(Collected data entries)
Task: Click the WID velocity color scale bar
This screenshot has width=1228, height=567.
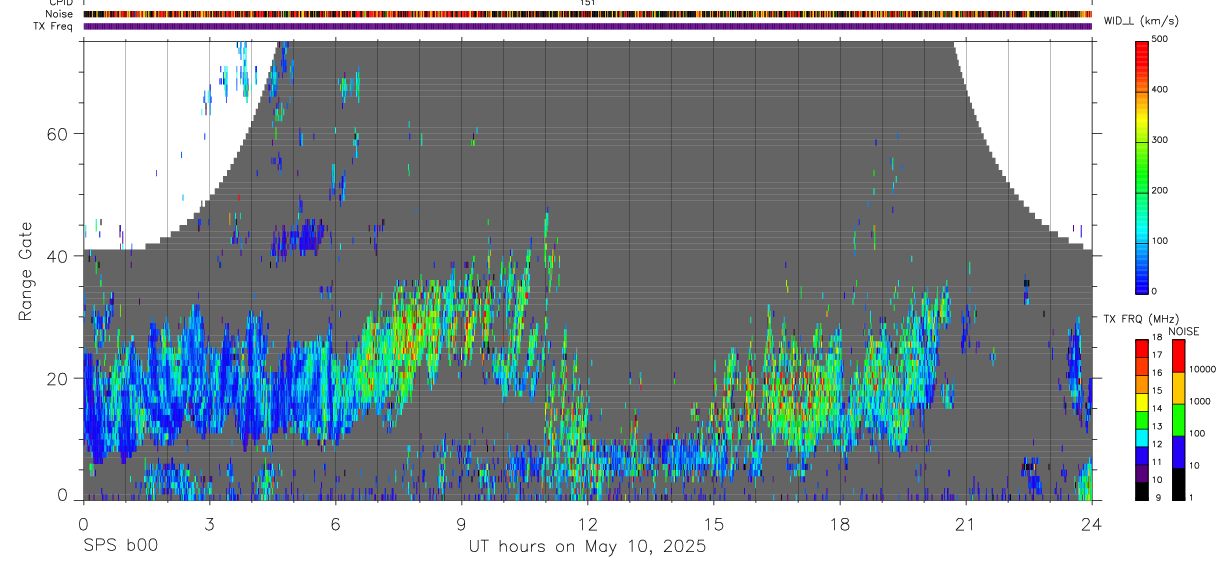Action: pyautogui.click(x=1143, y=165)
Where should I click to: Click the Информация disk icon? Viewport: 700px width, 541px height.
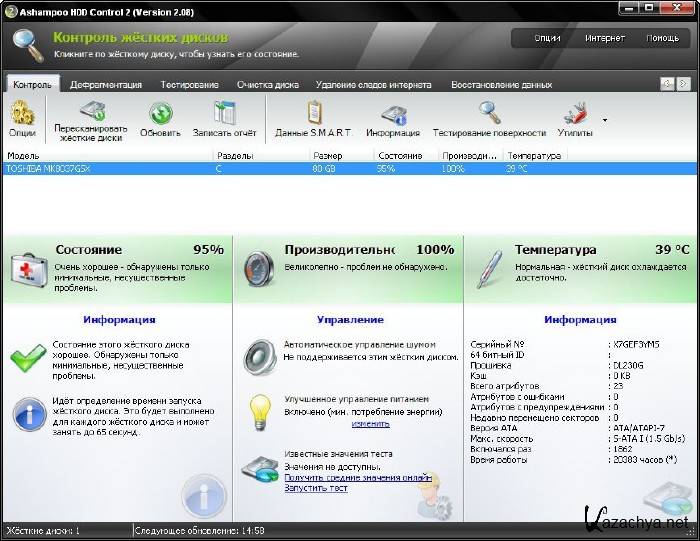(x=393, y=113)

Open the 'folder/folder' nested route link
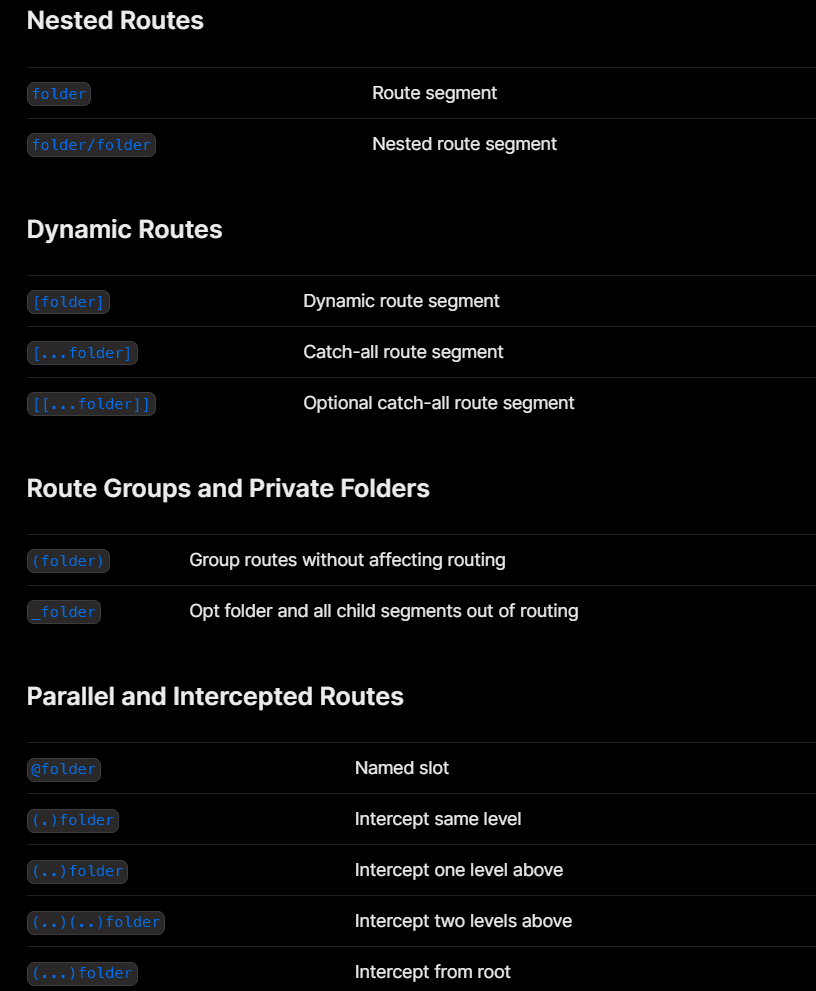click(91, 145)
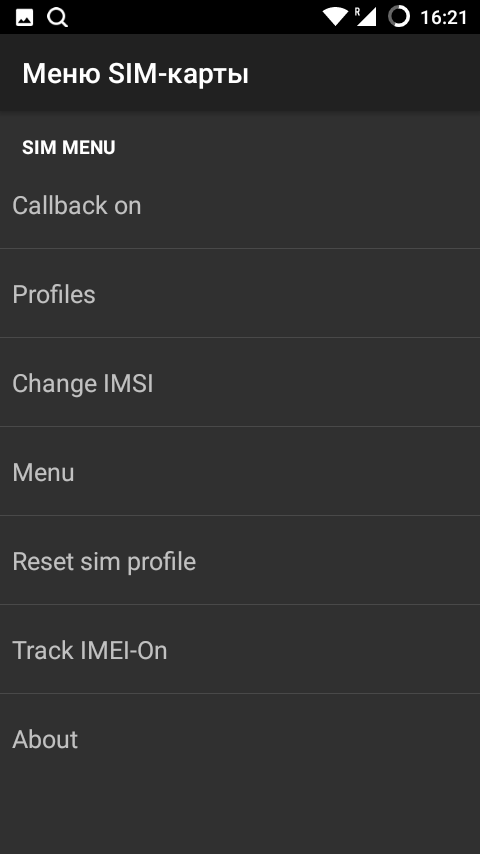Turn on Track IMEI-On option
Viewport: 480px width, 854px height.
pyautogui.click(x=240, y=649)
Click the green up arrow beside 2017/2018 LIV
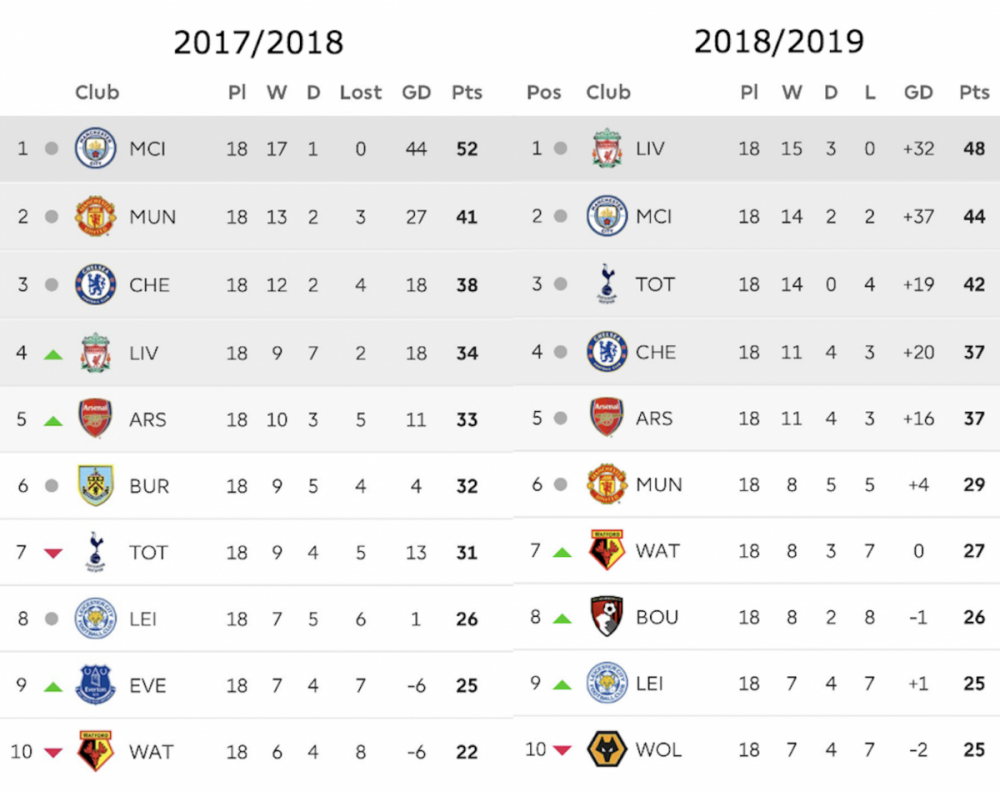Image resolution: width=1000 pixels, height=792 pixels. click(x=53, y=355)
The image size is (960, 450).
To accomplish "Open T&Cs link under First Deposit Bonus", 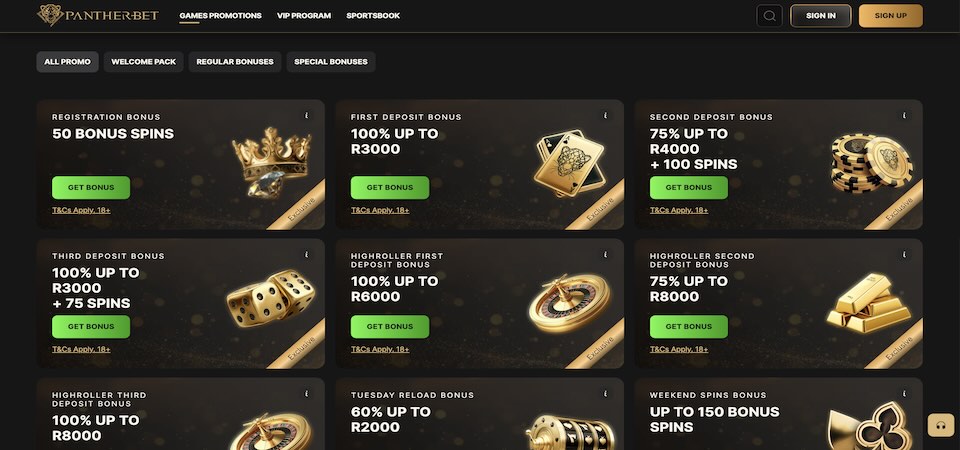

WORK TO COMPLETE: Every entry should come back exactly as written, only without images.

ANSWER SPACE:
Task: Click the WID velocity color scale bar
This screenshot has width=1228, height=567.
Action: pyautogui.click(x=1143, y=165)
Where should I click to: Click the Информация disk icon? Viewport: 700px width, 541px height.
(x=393, y=113)

Open the 'folder/folder' nested route link
click(91, 145)
Turn on Track IMEI-On option
Viewport: 480px width, 854px height.
pyautogui.click(x=240, y=649)
Click the green up arrow beside 2017/2018 LIV
Image resolution: width=1000 pixels, height=792 pixels. click(x=53, y=355)
The image size is (960, 450).
To accomplish "Open T&Cs link under First Deposit Bonus", 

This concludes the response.